Rekenkamer kritisch over aanpassing forfaitaire norm voor melkvee

Minister Wiersma van Landbouw, Visserij, Voedselzekerheid en Natuur heeft de forfaits voor de hoeveelheid stikstof die een melkkoe produceert te laag vastgesteld, stelt de Algemene Rekenkamer. Wanneer melkveehouders hun stikstofplaatsingsruimte gaan benutten op basis van een berekening met de forfaits van de minister, dan ligt het werkelijke stikstofgebruik gemiddeld enkele procenten hoger dan de Europese norm. Naast het risico dat Nederland de Europese mestregels niet naleeft, vergroot het hogere stikstofgebruik ook het risico dat er meer nitraat in het water terechtkomt.

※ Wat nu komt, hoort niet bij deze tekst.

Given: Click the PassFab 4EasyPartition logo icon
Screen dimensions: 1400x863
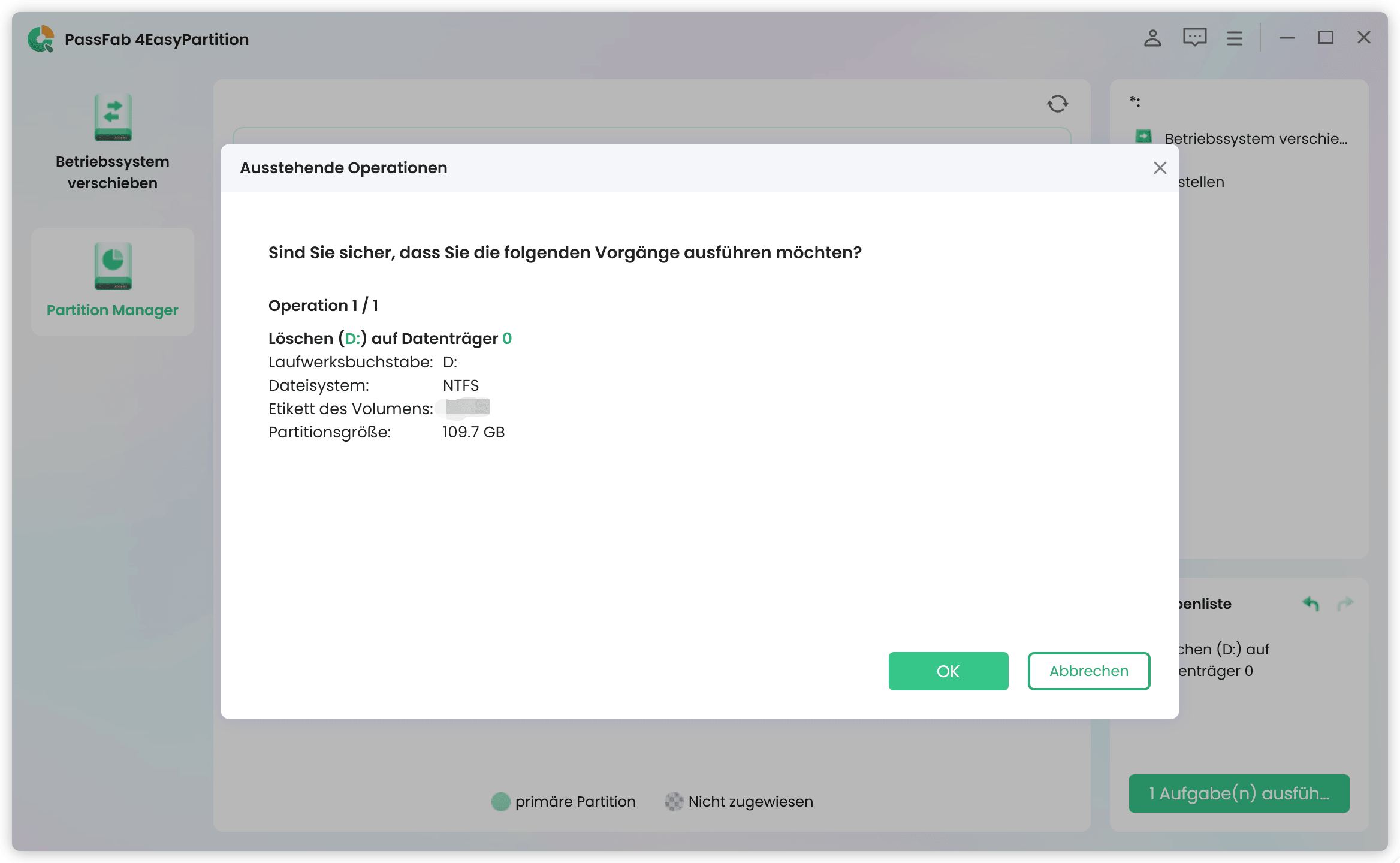Looking at the screenshot, I should (41, 39).
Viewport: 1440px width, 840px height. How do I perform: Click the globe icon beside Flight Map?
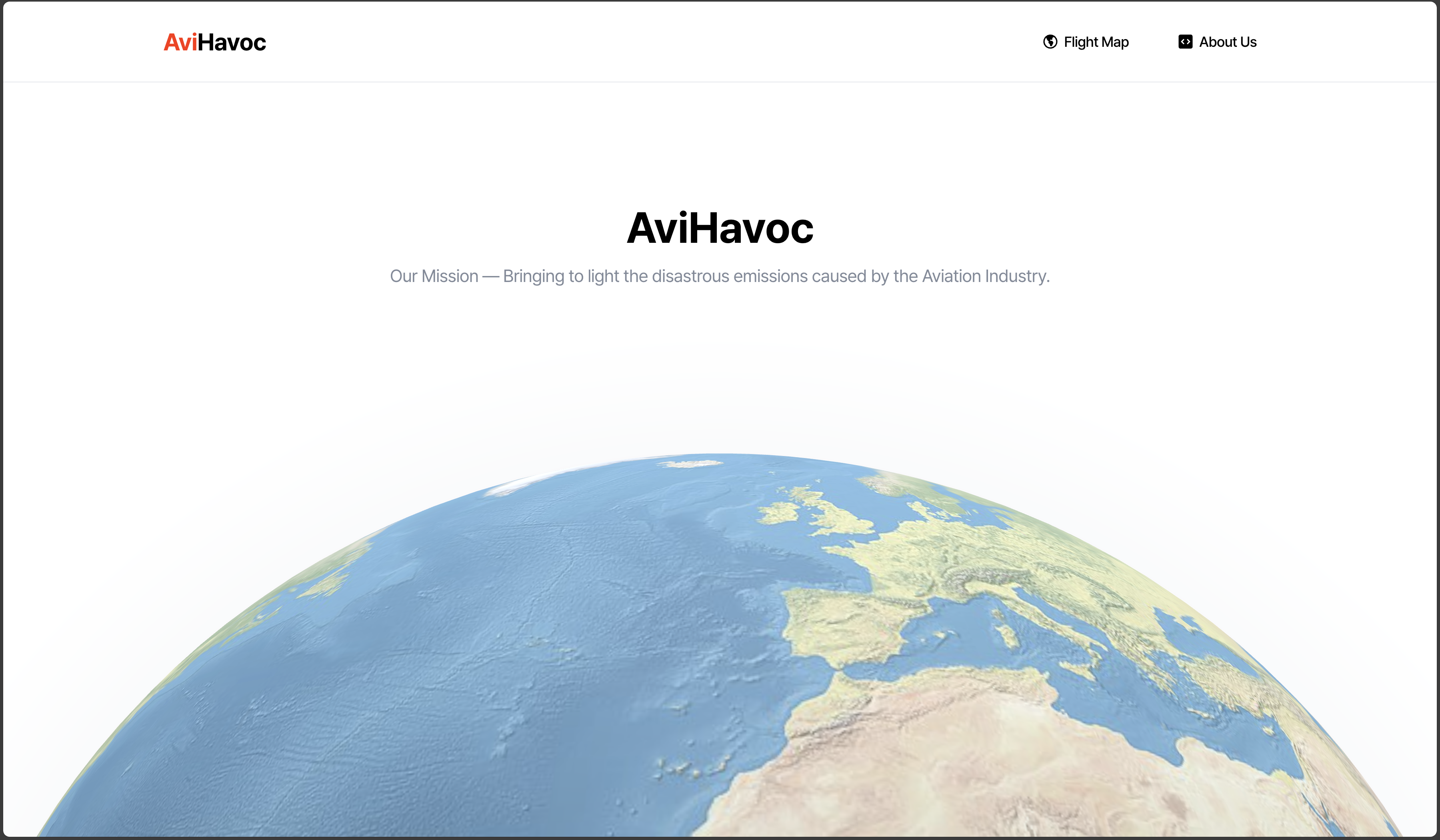1050,42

Om uit te rekenen hoeveel stikstof via de mest in de bodem op het land terechtkomt, bevat de Uitvoeringsregeling Meststoffenwet ‘stikstofexcretieforfaits’. Ongeveer de helft van de melkveehouders berekent met deze forfaits hoeveel stikstof zij via de mest uitrijden op het land. Om de hoogte van deze forfaits te bepalen, wordt de hoeveelheid stikstof die koeien uitscheiden in de mest en urine gecorrigeerd met het percentage van de stikstof dat vervliegt in de stal en mestopslag. Dit percentage is vastgelegd  in de stikstofcorrectiefactor.


Eind 2024 heeft de minister Wiersma besloten om de stikstofcorrectiefactor voor melkvee per 1 januari 2025 te verhogen. De stikstofexcretieforfaits in de Uitvoeringsregeling Meststoffenwet zijn hierop aangepast. Dat gebeurde op basis van adviezen van de Commissie Deskundigen Meststoffenwet (CDM). In afwijking van een advies van de CDM uit 2024 heeft de minister de stikstofcorrectie echter ook toegepast op de stikstof in de urine en mest tijdens beweiding. Dit is niet juist, want tijdens de beweiding zijn er geen gasvormige verliezen, stelt de Rekenkamer.  


De Algemene Rekenkamer heeft een berekening gemaakt voor een bedrijf met een jaarlijkse melkproductie van 8250 kilogram melk per koe en een ureumgetal van 25. In dat voorbeeld blijkt dat er een verschil in de stikstofexcretie per koe van 2,4 kilogram als bij de stikstofcorrectie rekening was gehouden met het effect van beweiding.